Xcel Energy’s fight over a proposed natural gas tariff increase is not just a dispute over the utility asking $188.6 million from its Colorado customers, but also over the future of natural gas in the state.
The Colorado Public Utilities Commission heard from the public Thursday about the proposed hike and several rate hikes customers are facing to meet climate change goals for stranded property risk, which customers will also have to pay for. .
“We need to put all of our resources into building renewable infrastructure,” said Heidi Lathwood, a climate analyst at environmental group 350 Colorado. “New methane infrastructure should not be built at all.”
In addition to this request for natural gas prices, in June Xcel negotiated $182.2 million in electricity tariff increases and $500 million in tariffs to cover the $500 million in natural gas prices resulting from a severe winter storm result in February 2021.
Overall, the rate hike will increase the average household electric bill by about $16.50 by the end of this year and to $18.32 by 2023.
Conservation Colorado climate advocate Lorena Gonzalez told the commission that the rate hike puts low-income families in a “painful position” between putting food on the table and paying their utility bills.
“A very clear message needs to be sent to Excel that rate after rate after rate is not acceptable,” said Leslie Glastrom of the Clean Energy Action Group.
Xcel Energy, which supplies natural gas to 1.4 million customers, is seeking price hikes to fund projects including upgrading supply lines, adding miles of new pipeline connections in suburban residential areas and replacing 35,000 natural gas meters. Is.
The proposed rate hike would add up over three years, resulting in a total increase in the average home bill of $8.14.
The first increase, which will take effect in November, is $4.16, an increase of about 6.7% from the average residential gas bill of $62.42, Xcel said.
Previous fee requests have been judged primarily on whether the utility’s desired investment was necessary and reasonable, but this fee increase leads to several new state laws aimed at reducing the state’s greenhouse gas emissions.

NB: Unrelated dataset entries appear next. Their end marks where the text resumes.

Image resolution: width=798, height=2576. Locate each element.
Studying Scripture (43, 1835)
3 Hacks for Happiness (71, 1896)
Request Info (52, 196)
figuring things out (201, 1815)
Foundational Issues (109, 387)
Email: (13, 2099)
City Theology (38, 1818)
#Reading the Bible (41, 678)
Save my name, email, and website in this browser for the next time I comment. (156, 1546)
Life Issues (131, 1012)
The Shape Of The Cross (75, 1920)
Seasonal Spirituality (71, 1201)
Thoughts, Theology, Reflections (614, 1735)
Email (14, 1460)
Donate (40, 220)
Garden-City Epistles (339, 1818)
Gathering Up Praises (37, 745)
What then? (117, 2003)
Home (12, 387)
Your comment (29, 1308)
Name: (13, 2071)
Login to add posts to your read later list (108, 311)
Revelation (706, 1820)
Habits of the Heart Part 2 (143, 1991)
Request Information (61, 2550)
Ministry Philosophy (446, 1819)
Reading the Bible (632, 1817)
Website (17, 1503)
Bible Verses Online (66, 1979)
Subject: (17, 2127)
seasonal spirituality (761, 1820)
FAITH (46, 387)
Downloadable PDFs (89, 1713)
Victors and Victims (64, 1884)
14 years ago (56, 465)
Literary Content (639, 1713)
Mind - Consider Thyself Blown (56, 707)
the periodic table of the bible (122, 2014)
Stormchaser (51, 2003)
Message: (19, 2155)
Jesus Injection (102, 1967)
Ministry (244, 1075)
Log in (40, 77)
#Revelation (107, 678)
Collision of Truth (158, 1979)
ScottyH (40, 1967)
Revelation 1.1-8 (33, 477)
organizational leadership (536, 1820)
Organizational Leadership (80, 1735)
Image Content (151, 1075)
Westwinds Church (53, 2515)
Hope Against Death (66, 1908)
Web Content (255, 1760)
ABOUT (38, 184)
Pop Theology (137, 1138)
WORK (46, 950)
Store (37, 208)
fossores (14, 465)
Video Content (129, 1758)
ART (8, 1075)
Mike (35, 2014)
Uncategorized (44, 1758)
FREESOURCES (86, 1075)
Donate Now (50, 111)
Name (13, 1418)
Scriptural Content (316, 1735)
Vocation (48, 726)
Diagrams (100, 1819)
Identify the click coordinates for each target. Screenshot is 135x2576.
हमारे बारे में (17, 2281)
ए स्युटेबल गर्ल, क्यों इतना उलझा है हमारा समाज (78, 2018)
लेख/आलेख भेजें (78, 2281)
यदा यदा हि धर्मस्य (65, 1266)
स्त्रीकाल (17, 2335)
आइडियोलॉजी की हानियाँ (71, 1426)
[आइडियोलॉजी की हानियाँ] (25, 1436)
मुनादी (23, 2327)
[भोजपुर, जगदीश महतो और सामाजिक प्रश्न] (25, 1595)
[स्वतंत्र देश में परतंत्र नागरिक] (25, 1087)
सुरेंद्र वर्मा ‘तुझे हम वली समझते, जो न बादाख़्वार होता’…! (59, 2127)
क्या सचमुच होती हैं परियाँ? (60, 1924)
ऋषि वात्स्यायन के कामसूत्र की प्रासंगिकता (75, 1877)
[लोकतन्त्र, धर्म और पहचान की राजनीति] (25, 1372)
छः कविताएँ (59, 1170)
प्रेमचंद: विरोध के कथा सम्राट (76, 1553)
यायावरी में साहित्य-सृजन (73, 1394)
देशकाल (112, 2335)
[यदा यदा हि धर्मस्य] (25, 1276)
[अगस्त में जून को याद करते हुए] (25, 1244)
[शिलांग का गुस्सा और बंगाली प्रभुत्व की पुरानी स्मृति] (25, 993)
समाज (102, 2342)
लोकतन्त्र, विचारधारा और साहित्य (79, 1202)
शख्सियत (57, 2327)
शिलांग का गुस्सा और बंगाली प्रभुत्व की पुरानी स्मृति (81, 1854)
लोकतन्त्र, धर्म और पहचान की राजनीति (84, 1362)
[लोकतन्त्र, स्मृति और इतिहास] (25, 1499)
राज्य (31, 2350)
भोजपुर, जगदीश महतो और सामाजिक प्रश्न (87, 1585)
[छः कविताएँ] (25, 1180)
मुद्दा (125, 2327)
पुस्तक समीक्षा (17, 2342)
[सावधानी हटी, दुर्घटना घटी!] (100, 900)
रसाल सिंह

Including the burning of natural gas in households. and buildings.
In 2019, Senate Bill 1261 was passed, setting a goal to reduce the state’s greenhouse gas emissions by 50% by 2030 and 90% by 2050 from 2005 levels.
According to the company, Xcel is on track to reduce its greenhouse gas emissions by 85% by 2030.
Jonathan Rogers, an analyst at the Denver Office of Climate Action, Sustainability, and Resiliency, urged the commission to consider Denver’s policies aimed at rapidly reducing the city’s natural gas consumption when evaluating Xcel Energy’s infrastructure proposals. asked to hold
In 2021, Senate Bill 264 established the Clean Heating Plan for gas distributors.
Xcel Energy is scheduled to deliver a plan by 2023 that will reduce emissions by 4% by 2025 and 22% by 2030 compared to 2015 levels.
Several speakers called on the Commission not to authorize investments in natural gas infrastructure to this extent, but to include their assessment in the Clean Heat Plan.
Law professor KK Duvivier told the commission: “It doesn’t look like registering with Excel will change things.”
However, Xcel Energy argues that the investment is necessary.
“Currently, there are no viable, large-scale alternatives to using natural gas that reduce emissions and still provide customers with the energy they need to stay safe and comfortable in their homes and to run their businesses. necessary to operate from there,” Brooke Trammell, an executive at Xcel, said in formal testimony that the rate was part of the case file.
“Especially home and space heating in our cold climates is an important service of our gas supply,” said Trammel.
But Mira Fickling, a senior climate policy analyst at environmental group Western Resources Advocates, said in formal testimony, “We should avoid locking up infrastructure that could impede long-term decarbonization on the scale possible.”
Glustrom said Xcel Energy and its customers are already facing $1 billion in decommissioning costs for three coal-fired power plants. “We have $1 billion coal plants that are stuck and now they want to do the same with natural gas,” she said.